— PROBLEMA PROPOSTO 1 —
Redigite sem nenhuma alteração o trecho da matéria sobre Bolsonaro e Moro que começa nas palavras "As declarações de" e vai até "e à corrupção.".
— PROBLEMA PROPOSTO 2 —
Diga se cada afirmação concorda com a matéria sobre Bolsonaro e Moro, respondendo sim ou não e citando fielmente as palavras da matéria que decidem a questão: (a) Em 2018, Bolsonaro afirmou que Moro teria carta branca no ministério. (b) Em nota, Moro declarou que seu compromisso com o presidente sofreu mudanças. (c) Bolsonaro fez as declarações em um domingo.

— TEXTO CITADO —
Por Jornal Nacional — Brasília

O presidente Jair Bolsonaro reafirmou neste sábado (24) o que tem dito nos últimos dias sobre o ministro da Justiça, Sergio Moro. Bolsonaro voltou a dizer que ele é o presidente e que ele pode vetar “qualquer coisa” que Moro fizer.

As declarações de Bolsonaro contrariam o que o presidente garantiu no ano passado quando comunicou a escolha de Sergio Moro para o ministério. Ainda em 2018, Bolsonaro disse que o futuro ministro teria “carta branca” para nomear e conduzir ações de combate ao crime organizado e à corrupção.

Procurado, Sergio Moro disse em nota que “o compromisso com o presidente Jair Bolsonaro de enfrentamento à corrupção e ao crime organizado permanece igual ao assumido no 01/11/2018 sem qualquer alteração”.

Na manhã deste sábado, Bolsonaro foi questionado sobre o cumprimento de uma promessa feita quando convidou o então juiz Sergio Moro para assumir o Ministério da Justiça, em novembro do ano passado. Na ocasião, o recém-eleito Jair Bolsonaro disse que Moro teria “liberdade total” para comandar o ministério no combate à corrupção e ao crime organizado. Neste sábado, disse novamente que Moro precisa se submeter a ele.

“Ele ainda tem carta branca?”, indaga um jornalista a Bolsonaro.

— DADOS FORNECIDOS —
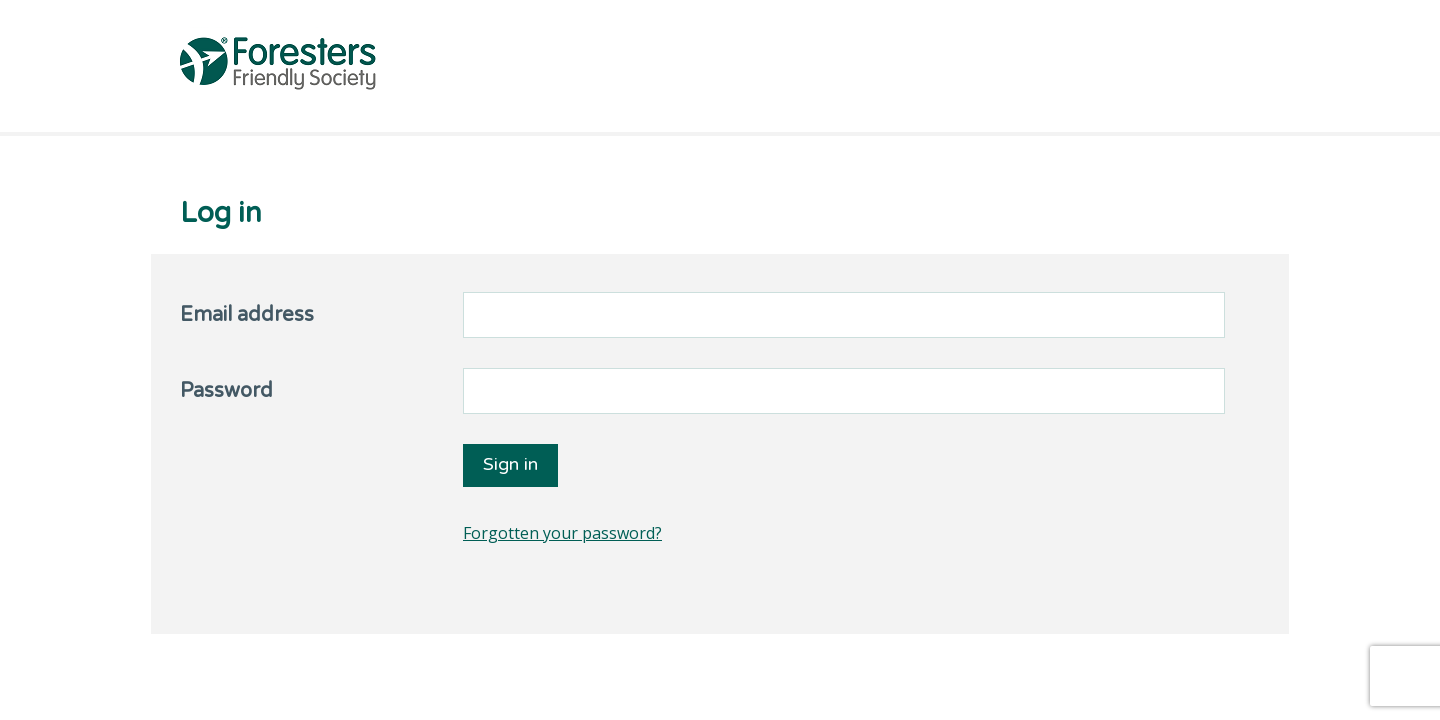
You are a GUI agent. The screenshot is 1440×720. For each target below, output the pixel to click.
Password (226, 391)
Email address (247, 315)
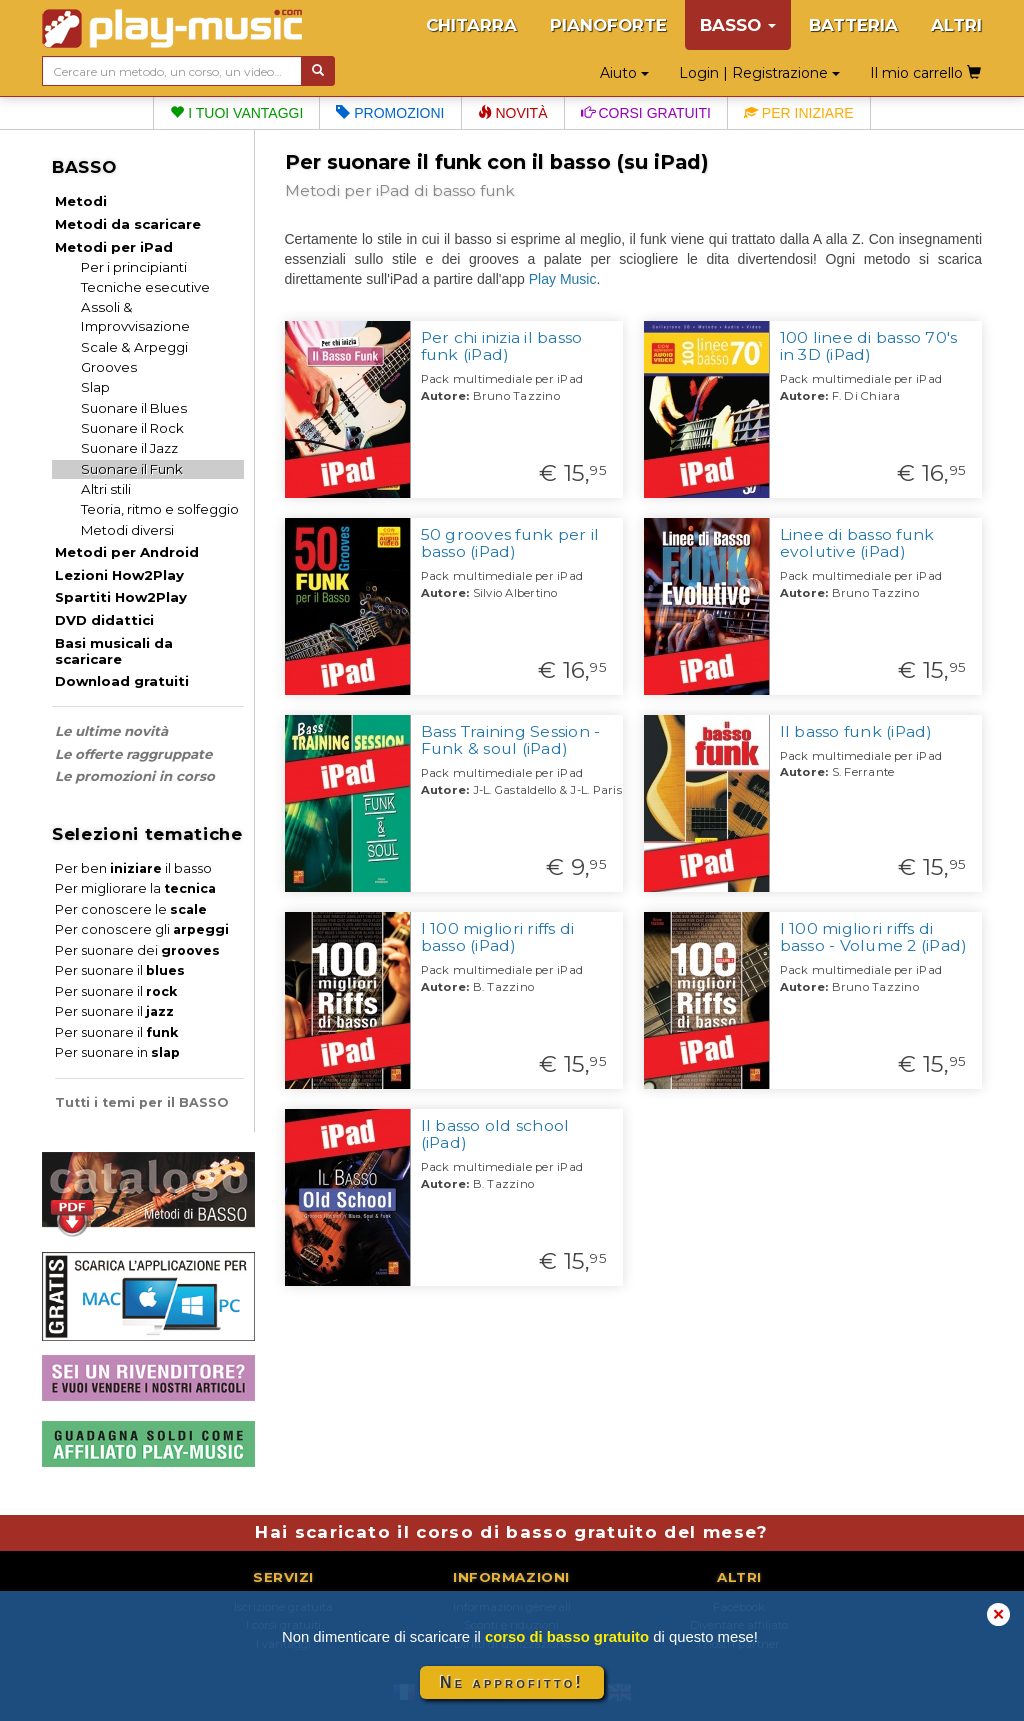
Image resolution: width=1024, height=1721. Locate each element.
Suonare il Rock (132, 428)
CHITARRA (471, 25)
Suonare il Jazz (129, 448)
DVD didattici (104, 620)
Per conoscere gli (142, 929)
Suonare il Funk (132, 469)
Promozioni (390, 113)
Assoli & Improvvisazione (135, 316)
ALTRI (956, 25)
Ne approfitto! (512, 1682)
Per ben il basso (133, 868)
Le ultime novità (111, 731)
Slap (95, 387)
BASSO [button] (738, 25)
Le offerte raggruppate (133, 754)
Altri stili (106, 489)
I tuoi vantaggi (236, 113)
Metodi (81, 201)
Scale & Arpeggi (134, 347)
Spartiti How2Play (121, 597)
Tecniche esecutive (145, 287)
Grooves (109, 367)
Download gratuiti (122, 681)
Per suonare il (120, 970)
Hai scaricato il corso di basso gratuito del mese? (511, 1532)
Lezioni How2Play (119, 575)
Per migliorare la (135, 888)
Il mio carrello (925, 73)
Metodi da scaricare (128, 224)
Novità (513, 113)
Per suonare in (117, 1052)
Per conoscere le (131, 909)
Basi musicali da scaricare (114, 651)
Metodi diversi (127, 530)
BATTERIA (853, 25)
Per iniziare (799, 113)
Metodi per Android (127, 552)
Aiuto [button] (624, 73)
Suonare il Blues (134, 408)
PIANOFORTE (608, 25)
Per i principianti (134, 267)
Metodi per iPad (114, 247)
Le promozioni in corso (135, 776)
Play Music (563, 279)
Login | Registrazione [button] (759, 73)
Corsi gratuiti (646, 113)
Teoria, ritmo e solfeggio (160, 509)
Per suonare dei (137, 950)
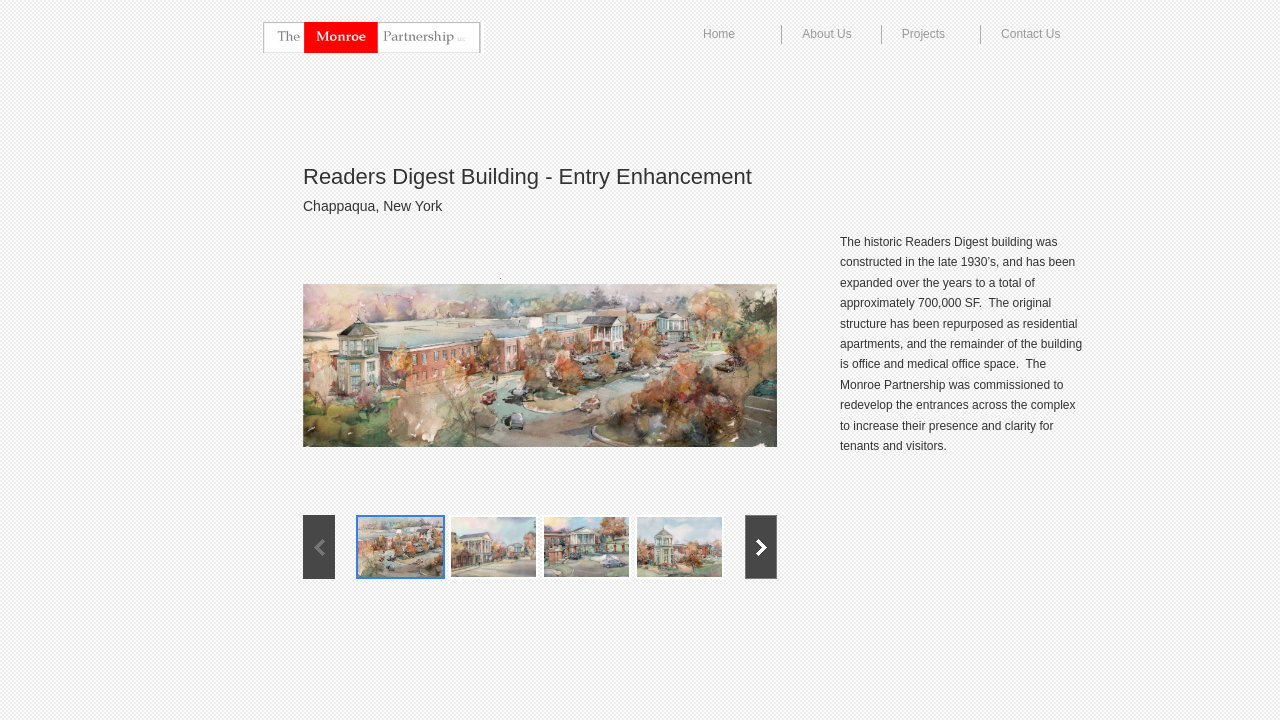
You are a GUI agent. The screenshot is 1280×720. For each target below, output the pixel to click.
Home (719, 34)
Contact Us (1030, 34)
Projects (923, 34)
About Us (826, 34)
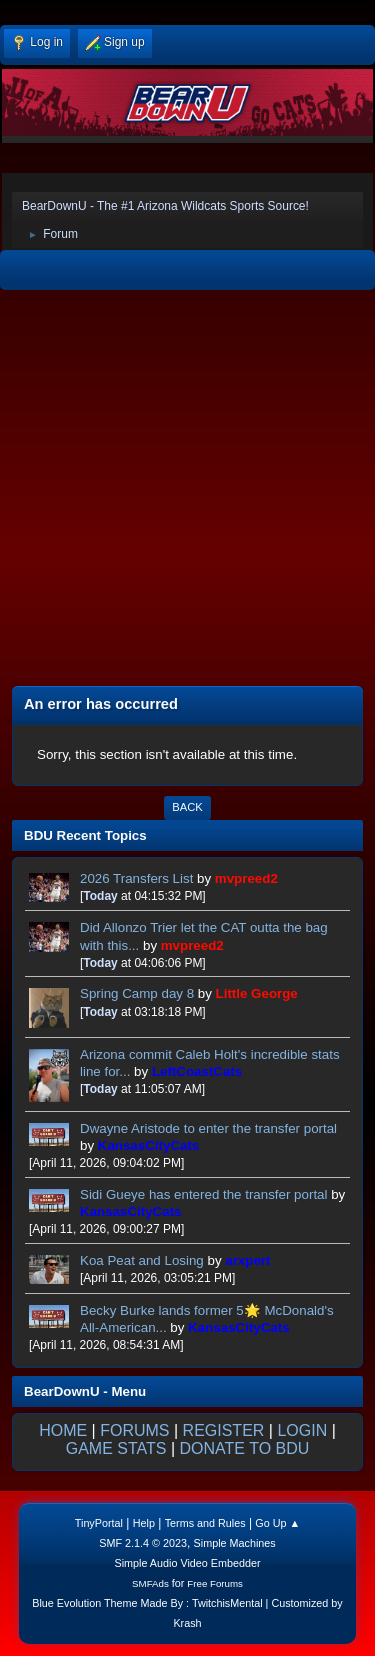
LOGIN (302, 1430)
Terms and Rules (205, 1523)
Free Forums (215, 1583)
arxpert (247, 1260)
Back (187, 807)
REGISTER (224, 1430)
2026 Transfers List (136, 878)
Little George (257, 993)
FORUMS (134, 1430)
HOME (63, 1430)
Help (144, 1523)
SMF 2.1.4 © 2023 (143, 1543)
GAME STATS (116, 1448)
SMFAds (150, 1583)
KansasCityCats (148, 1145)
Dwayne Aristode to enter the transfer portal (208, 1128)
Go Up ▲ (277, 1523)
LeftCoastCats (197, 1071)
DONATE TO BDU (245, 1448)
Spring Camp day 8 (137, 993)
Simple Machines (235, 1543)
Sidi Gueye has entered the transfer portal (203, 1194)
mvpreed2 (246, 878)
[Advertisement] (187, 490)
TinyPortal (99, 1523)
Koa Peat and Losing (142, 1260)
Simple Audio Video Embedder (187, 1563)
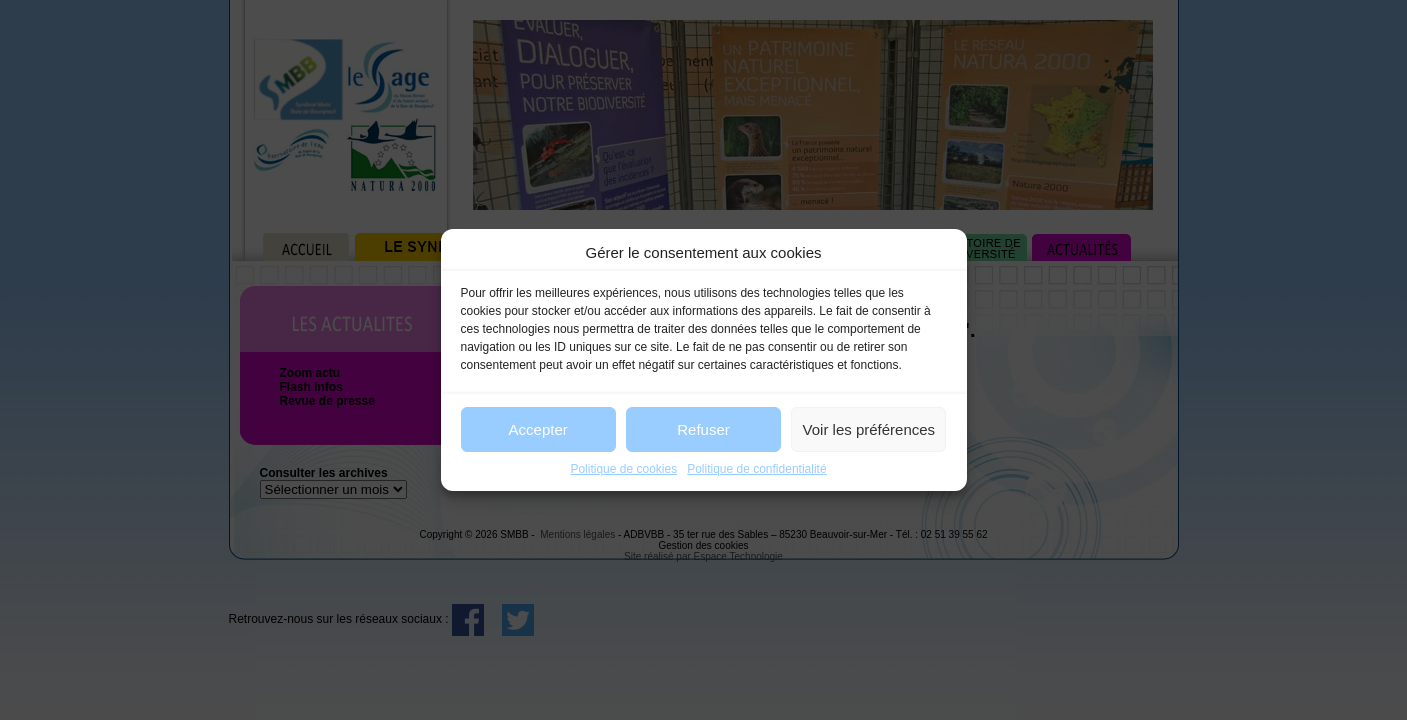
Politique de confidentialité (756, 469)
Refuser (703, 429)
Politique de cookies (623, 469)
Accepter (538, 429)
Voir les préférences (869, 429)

— RESPOSTA CORRETA 1 —
As declarações de Bolsonaro contrariam o que o presidente garantiu no ano passado quando comunicou a escolha de Sergio Moro para o ministério. Ainda em 2018, Bolsonaro disse que o futuro ministro teria “carta branca” para nomear e conduzir ações de combate ao crime organizado e à corrupção.

— RESPOSTA CORRETA 2 —
(a) Sim: "Ainda em 2018, Bolsonaro disse que o futuro ministro teria “carta branca”".
(b) Não: "permanece igual ao assumido no 01/11/2018 sem qualquer alteração".
(c) Não: "neste sábado (24)".